Data section:
******

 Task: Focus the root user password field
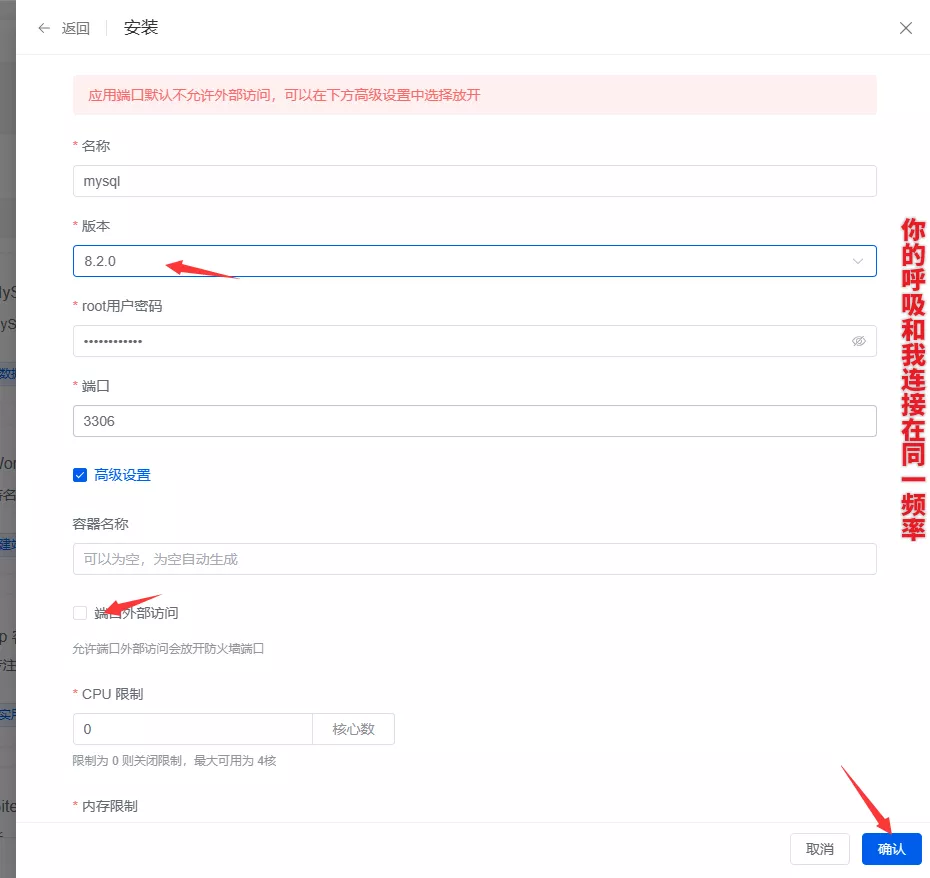click(x=460, y=341)
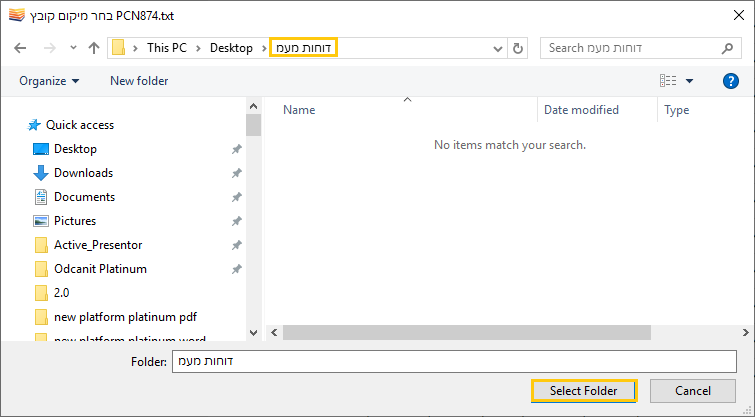Select the Pictures folder in sidebar
The image size is (755, 417).
point(75,221)
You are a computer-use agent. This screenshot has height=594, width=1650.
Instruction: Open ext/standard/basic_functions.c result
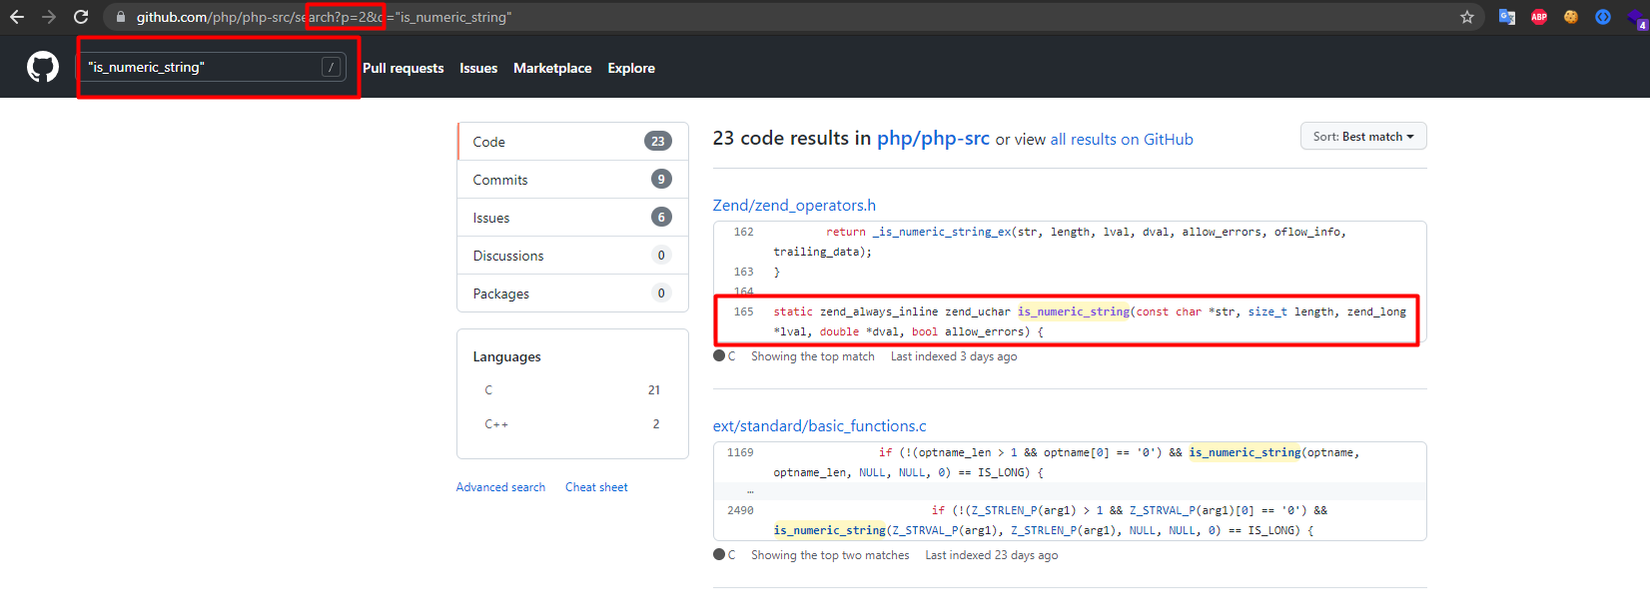(x=819, y=426)
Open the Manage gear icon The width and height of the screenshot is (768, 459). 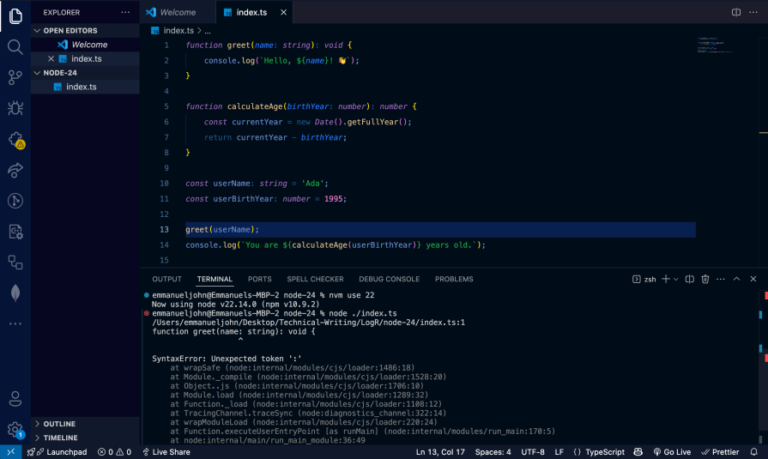tap(15, 430)
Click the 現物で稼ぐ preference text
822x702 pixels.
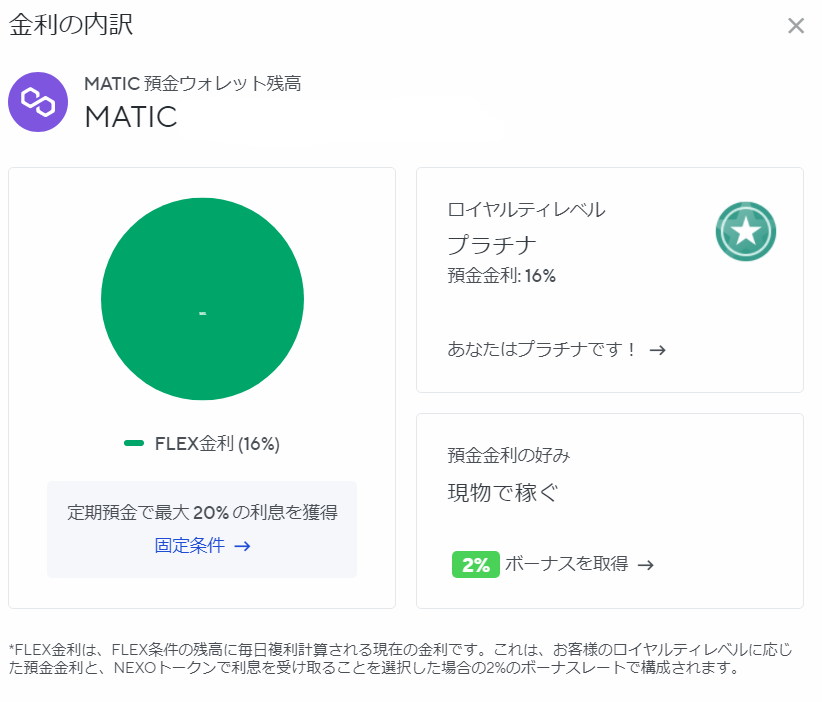pyautogui.click(x=502, y=493)
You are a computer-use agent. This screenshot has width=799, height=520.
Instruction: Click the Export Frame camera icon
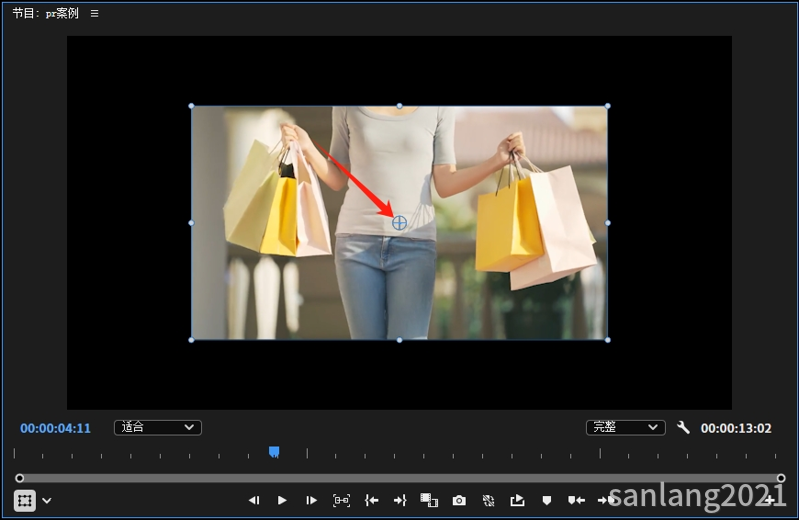pyautogui.click(x=459, y=500)
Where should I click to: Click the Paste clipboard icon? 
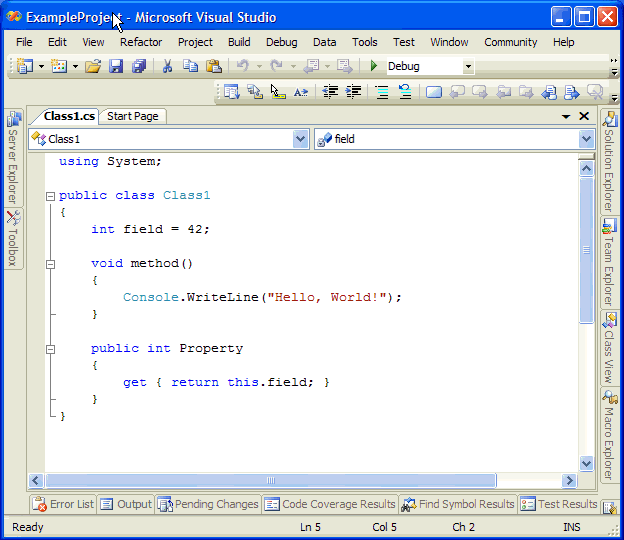tap(213, 66)
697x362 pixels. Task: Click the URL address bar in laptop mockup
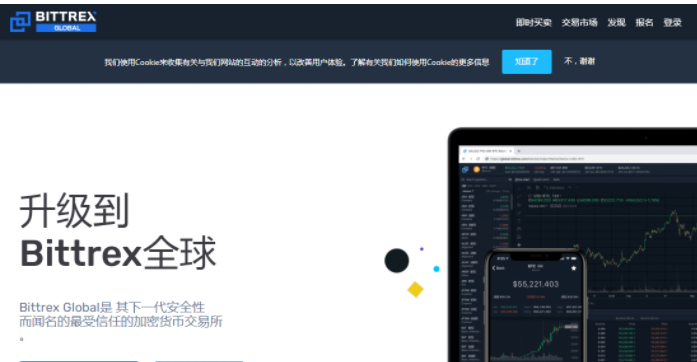click(x=591, y=159)
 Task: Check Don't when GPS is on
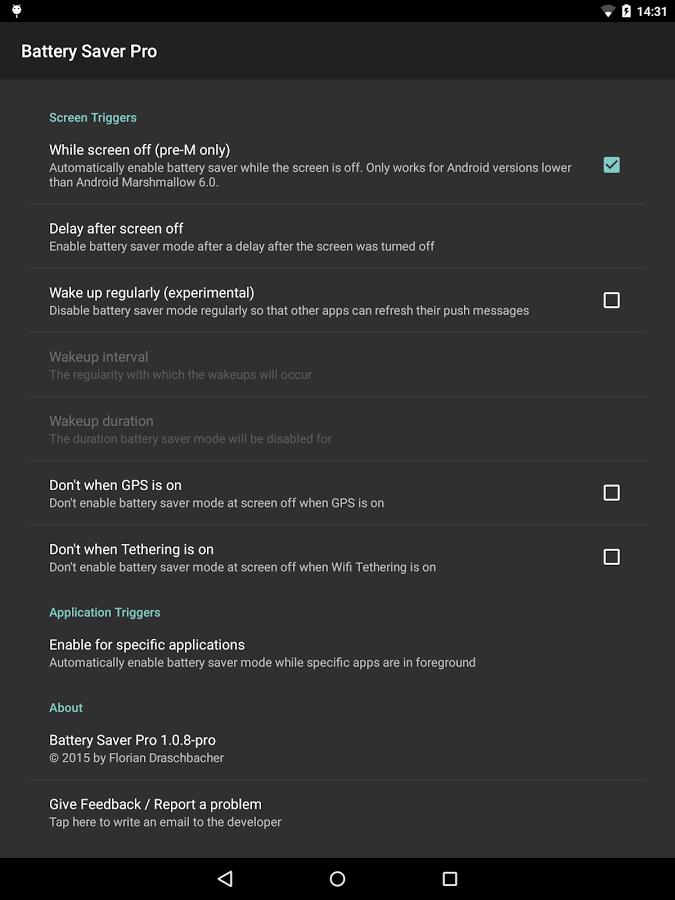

******

What the task asks: Find the line with "has width=799, height=520." in the listing above, then write it out along with every later line through the last one, exactly, omitting pictures.

Response box:
You are a computer-use agent. This screenshot has width=799, height=520.
Instruction: Click the Export Frame camera icon
pyautogui.click(x=459, y=500)
Where should I click to: Click the Paste clipboard icon? 
tap(213, 66)
697x362 pixels. Task: Click the URL address bar in laptop mockup
click(x=591, y=159)
 Task: Check Don't when GPS is on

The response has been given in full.